The old party slogan, Make More of Yesterday for
Tomorrow, is likely to be ditched in favour of Keep an Eye on Nelson’s County , a subtle pointer to a drive for recognition and respect beyond the River Waveney.
“Some will dismiss our inevitable victory for complete autonomy as taking the primrose path to a sugar-beet republic” declares a defiant Kirby Cane. “But having our Royal Family at Sandringham certain times of the year must always keep us alive to our wider responsibilities”.

Skip's Aside: A favourite little exercise from our village school timetable of the 1950s helps keeps me in trim along a well-trodden daily diary trail.

We were asked to dip our pens in slightly bigger pots of imagination on returning to our classroom after breaks of variable length. “What I enjoyed most during the Harvest Holidays” provided a much wider canvas than “Something useful I did over the Weekend”.
One boy destined to stay close to the regular rhythms of Norfolk country life started most of his compositions with references to ferrets, rabbits, hosses, bullocks and joys of muckspreadin ’afore breakfast.

A girl prone to scaling slightly higher flights of poetic fancy unravelled a growing feel for care in the community with gems like: ”I went with my Nan when she took her bad stomach and poor feet to the doctor’s “.
I tended to embellish dull days with rays of pretend sunshine, a type of lyrical licence bound to come in handy when early newspaper reporting jobs included tedious council debates about rates, rambling annual meetings without a proper agenda and boring no - score football draws from Dereham Recreation Ground to Carrow Road.

Some juvenile escapades asked to be cleaned up for Mrs Tann’s amiable scrutiny although it became clear long before I left her parish flock that she was much better than us at not telling tales out of school.
She merely had to whisper “What would your mother think?” to restore full respect for unwritten rules and regulations – especially in the playground or school storage hut.

Naturally, there arose a strong temptation to exact revenge on local elders lacking humour, especially when the old Tortoise stove became magically overloaded with coke before a Sunday evening Chapel service.
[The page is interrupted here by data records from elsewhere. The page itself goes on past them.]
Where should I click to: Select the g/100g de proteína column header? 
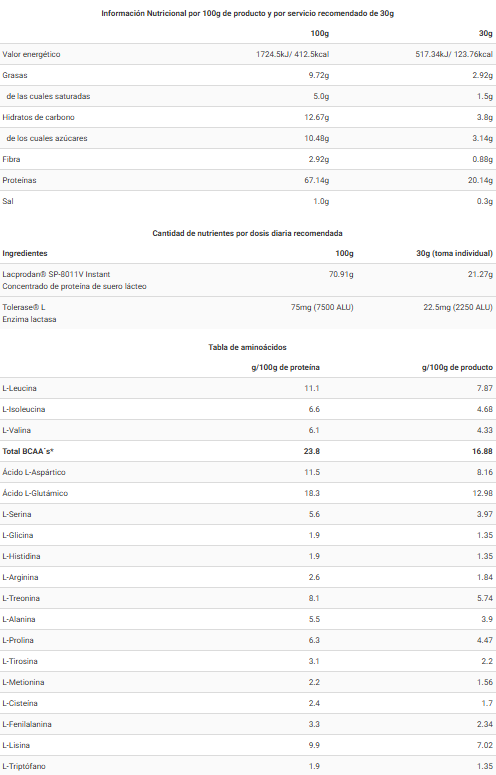286,367
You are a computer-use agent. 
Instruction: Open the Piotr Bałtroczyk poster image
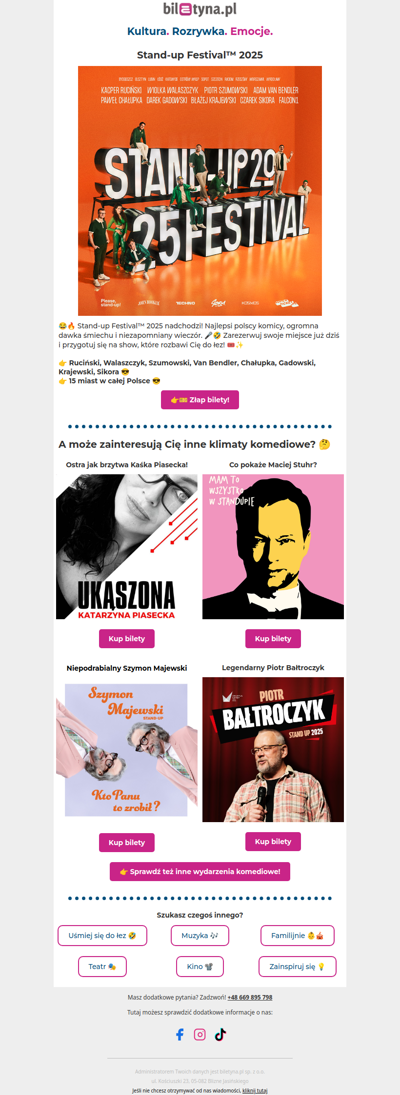273,749
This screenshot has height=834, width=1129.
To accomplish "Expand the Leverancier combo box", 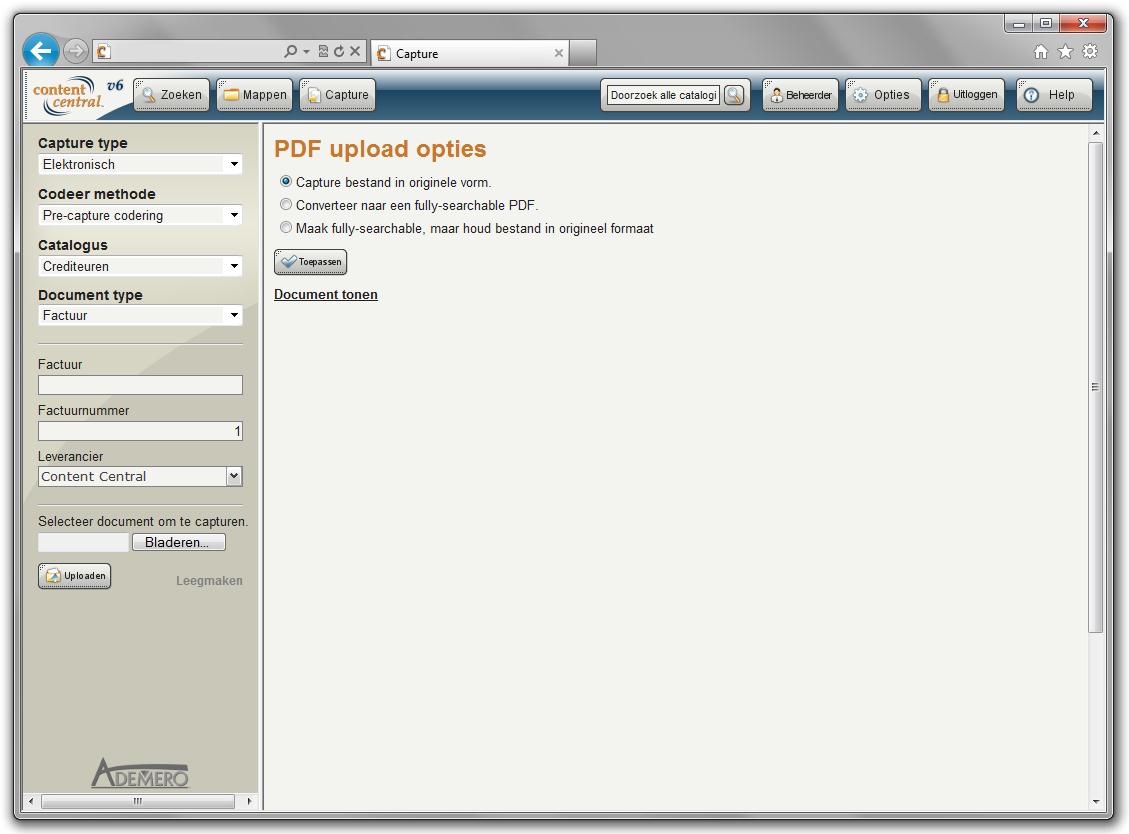I will point(234,477).
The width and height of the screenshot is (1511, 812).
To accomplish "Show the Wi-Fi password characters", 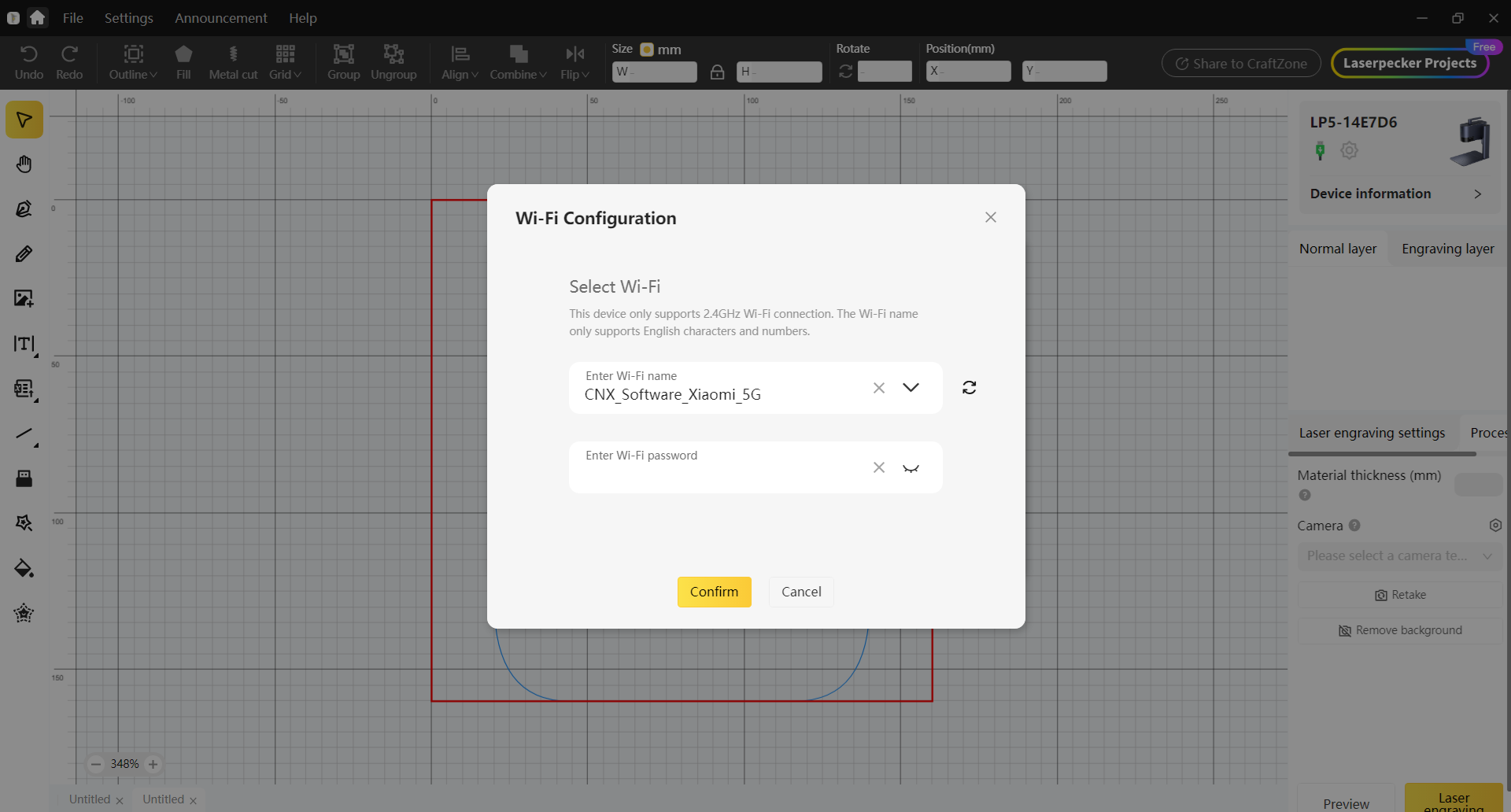I will coord(911,468).
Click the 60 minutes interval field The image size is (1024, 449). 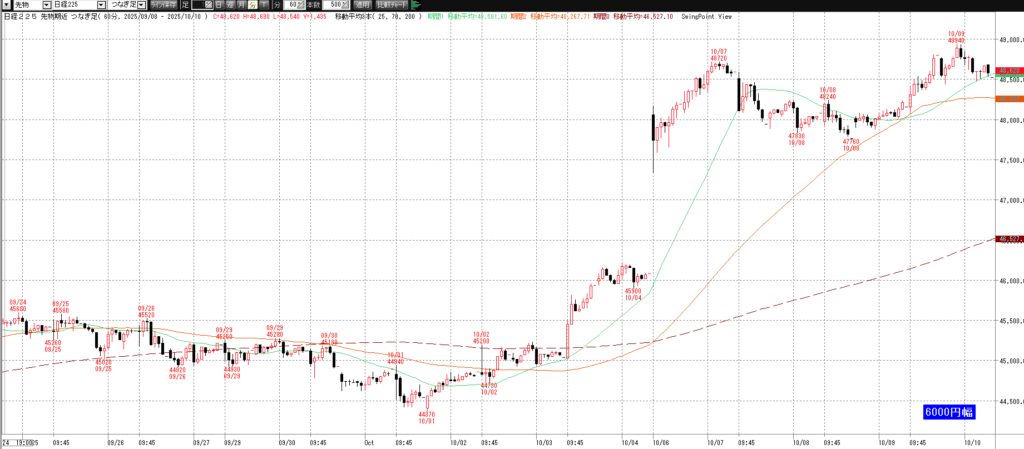pos(291,5)
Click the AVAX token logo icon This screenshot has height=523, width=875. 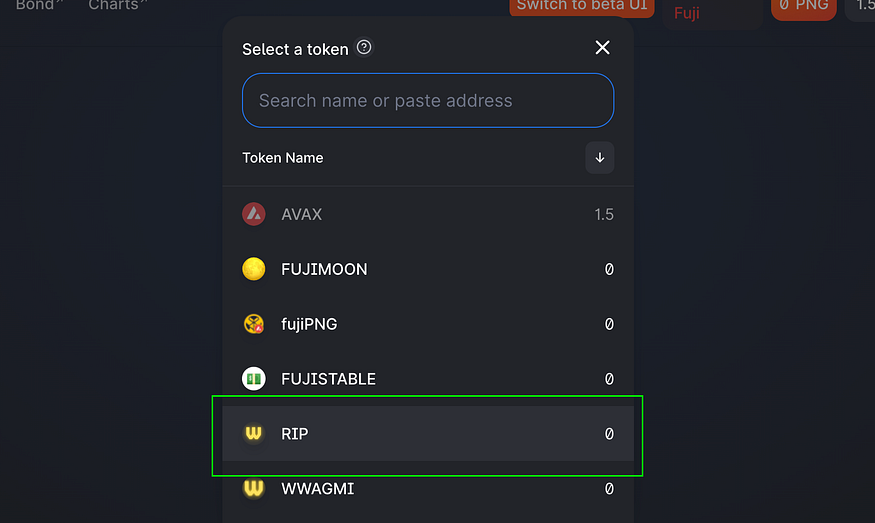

It smoked the place out. The sermon was cancelled. I was relieved of a regular job.

I didn’t commit that eye-watering adventure to print through fear of further recriminations. Nor would it have sat comfortably under the heading ”Something useful I did over the Weekend”.
However, the farmer who gave me a ding o’ the lug for messing about in his barn when it honestly wasn’t me fully deserved my barb of “Extremely good at jumping to wrong conclusions”.